Martino Kaymer è uno degli uomini più equilibrati, tranquilli, sereni e fors’anche più noiosi che io conosca. Ed è stato proprio in uno di questi suoi deliziosi momenti “kaymerosi”, di assoluta pacificazione col mondo, che al Golf Milano, con quel suo tono monocorde dall’accento totalmente crucco, mi ha confessato che nel 2012 a Medinah, sul quell’ultimo putt decisivo della 18 domenicale, lui avrebbe voluto darsela serenamente a gambe.

Sissignore: proprio così.

Ora: ve lo riuscite a immaginare voi un tedesco che vorrebbe darsela a gambe levate? Voglio dire: quella è gente che non è arretrata di un passo neppure nella campagna di Russia.

“Se non l’ho fatto –ha continuato- è solo perché non sapevo dove potermi andare a nascondere. Cavolo, il mondo intero mi osservava!”

Vedete: il fatto è che da bambino, incollato davanti allo schermo, Martino aveva assistito al dramma del connazionale Langer, quando il puttino sbordato del tedesco di ghiaccio alla 18 aveva consegnato la coppa in mano americana.

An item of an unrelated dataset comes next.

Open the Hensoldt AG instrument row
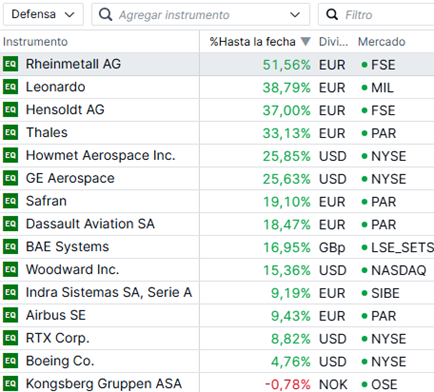 tap(217, 110)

Ecco: in quel frangente Kaymerello aveva sperato in cuor suo di non doversi mai e poi mai ritrovarsi in quelle stesse circostanze da gladiatore disarmato nell’arena. Ma siccome il destino ha occhi dappertutto e soprattutto ha un senso dell’umorismo che Woody Allen levati proprio, eccolo là che qualche anno dopo, con dovizia di particolari, ha apparecchiato per lui la stessa identica situazione. Con la differenza sostanziale che Martino il putt l’ha centrato e che con quel putt è assurto a gloria eterna quale eroe incontrastato di Medinah.

Bene. Tutto questo colorito preambolo per arrivare a un punto. E il punto sostanziale è che tutti noi per un breve intervallo vorremmo sottrarci agli obblighi che la vita ci impone. Tutti noi progettiamo vie di fuga. Da noi stessi, dal lavoro, dalle grane del quotidiano, dall’erario, dall’accudimento familiare, dai suoceri, dal mutuo, dalle responsabilità.

L’esistenza pesa, si sa.

La società moderna –figuriamoci poi lo sport- esige da noi un’affermazione permanente, la continua reinvenzione del successo. Ed ecco allora che subentra in ciascuno di noi la tentazione di mollare la presa, di assentarsi da sé. Non è un caso dunque se la tentazione contemporanea occidentale più forte è proprio il fuggire da sé, perché la fuga ha questo di magico: spargendo una magica polvere dorata su tutte quelle aspettative che poniamo su di noi e soprattutto su quelle che il mondo ha su di noi, pare sospenderle in un tempo lontanamente indefinito.

Ed è dunque proprio questo che se fossi io il capitano Clarke, vorrei che in Minnesota i miei dodici campioni tenessero bene a mente: che non c’è niente di male a voler fuggire. Che è umano e non c’è da vergognarsene. Ma che c’è anche chi, pur non credendo nell’aldilà, in punto di morte si prepara un cambio di biancheria, perché –sai com’è- non si sa mai.

Ed ecco perciò il punto: cari europei, portatevi un cambio di biancheria in sacca, perché se rinunciate a crederci, avrete già perso. E allora sì che non avrete dove scappare.